▶ _Requirements_:
1. According to the note on the Euler equations, what convention was used in writing the equations?
2. List the conservation laws that the note on the Euler equations says the Euler equations consist of.
3. Pick up the note on the Euler equations from the point where it stops.

My online note for the Euler equations in the useful form.
Governing Equations
The Euler equations consist of the mass conservation
(1)\[ \begin{align}\begin{aligned}\newcommand{\bvec}[1]{\mathbf{#1}}
\newcommand{\defeq}{\buildrel{\text{def}}\over{=}}
\newcommand{\dpd}[3][]{\mathinner{
\dfrac{\partial{^{#1}}#2}{\partial{#3^{#1}}}
}}\\\frac{\partial\rho}{\partial t} + \frac{\partial\rho v_j}{\partial x_j}
= 0\end{aligned}\end{align} \]
momentum conservation
(2)\[\frac{\partial\rho v_i}{\partial t}
+ \frac{\partial\rho v_iv_j}{\partial x_j}
= \frac{\partial p}{\partial x_j} + \rho b_i\]
and energy conservation
(3)\[\frac{\partial}{\partial t}
\left[\rho\left( e + \frac{v_k^2}{2} \right)\right]
+ \frac{\partial}{\partial x_j}
\left[\rho\left( e + \frac{v_k^2}{2} \right)v_j\right]
= \rho \dot{q} - \frac{\partial pv_j}{\partial x_j} + \rho b_jv_j\]
Einstein’s index summation convention was used.
Equations (1), (2), and (3) aren’t
closed even if we choose \(\bvec{b}\) and \(\dot{q}\) as given. We
have 5 equtions but 6 unknowns (\(\rho\), \(\bvec{v}\), \(p\), and
\(e\)). To close the system of equations, I use the equation of state:
Internal energy is related to temperature:
(5)\[e = c_vT = \frac{RT}{\gamma-1} = \frac{1}{\gamma-1}\frac{p}{\rho}\]
With the additional two equations (Eqs. (4) and
(5)) and one variable \(T\), the equations are closed.
Vector Flux Function
Define the conservation variables:
(6)\[\begin{split}\bvec{u} \defeq \left(\begin{array}{c}
u_1 \\ u_2 \\ u_3 \\ u_4 \\ u_5
\end{array}\right) = \left(\begin{array}{c}
\rho \\ \rho v_1 \\ \rho v_2 \\ \rho v_3 \\
\rho\left(e+\frac{v_k^2}{2}\right)
\end{array}\right)\end{split}\]
Aided by writing the pressure with \(\bvec{u}\):
\[p = (\gamma-1)\left(u_5 - \frac{u_2^2+u_3^2+u_4^2}{2u_1}\right)\]
the conservation equations (Eqs. (1), (2), and
(3)) can be cast to use only \(\bvec{u}\):
(7)\[\frac{\partial u_1}{\partial t}
+ \frac{\partial u_2}{\partial x_1}
+ \frac{\partial u_3}{\partial x_2}
+ \frac{\partial u_4}{\partial x_3} = 0\]
(8)\[\begin{split}\begin{aligned} &\frac{\partial u_2}{\partial t}
+ \frac{\partial}{\partial x_1}\left(\frac{u_2^2}{u_1}\right)

▶ _Data segment_:

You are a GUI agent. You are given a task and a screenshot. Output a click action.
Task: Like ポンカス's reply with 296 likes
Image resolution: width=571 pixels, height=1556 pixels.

▶ _Answers to the tasks_:
1. Einstein's index summation convention.

2. Mass conservation, momentum conservation, and energy conservation.

3.
+ \frac{\partial}{\partial x_2}\left(\frac{u_2u_3}{u_1}\right)
+ \frac{\partial}{\partial x_3}\left(\frac{u_2u_4}{u_1}\right) = \\
&\quad -\frac{\partial}{\partial x_1}\left[
(\gamma-1)\left(u_5 - \frac{u_2^2+u_3^2+u_4^2}{2u_1}\right)
\right] + b_1u_1
\end{aligned}\end{split}\]
(9)\[\begin{split}\begin{aligned} &\frac{\partial u_3}{\partial t}
+ \frac{\partial}{\partial x_1}\left(\frac{u_2u_3}{u_1}\right)
+ \frac{\partial}{\partial x_2}\left(\frac{u_3^2}{u_1}\right)
+ \frac{\partial}{\partial x_3}\left(\frac{u_3u_4}{u_1}\right) = \\
&\quad -\frac{\partial}{\partial x_2}\left[
(\gamma-1)\left(u_5 - \frac{u_2^2+u_3^2+u_4^2}{2u_1}\right)
\right] + b_2u_1
\end{aligned}\end{split}\]
(10)\[\begin{split}\begin{aligned} &\frac{\partial u_4}{\partial t}
+ \frac{\partial}{\partial x_1}\left(\frac{u_2u_4}{u_1}\right)
+ \frac{\partial}{\partial x_2}\left(\frac{u_3u_4}{u_1}\right)
+ \frac{\partial}{\partial x_3}\left(\frac{u_4^2}{u_1}\right) = \\
&\quad -\frac{\partial}{\partial x_3}\left[
(\gamma-1)\left(u_5 - \frac{u_2^2+u_3^2+u_4^2}{2u_1}\right)
\right] + b_3u_1
\end{aligned}\end{split}\]
(11)\[\begin{split}\begin{aligned} &\frac{\partial u_5}{\partial t}
+ \frac{\partial}{\partial x_1}\left(\frac{u_2u_5}{u_1}\right)
+ \frac{\partial}{\partial x_2}\left(\frac{u_3u_5}{u_1}\right)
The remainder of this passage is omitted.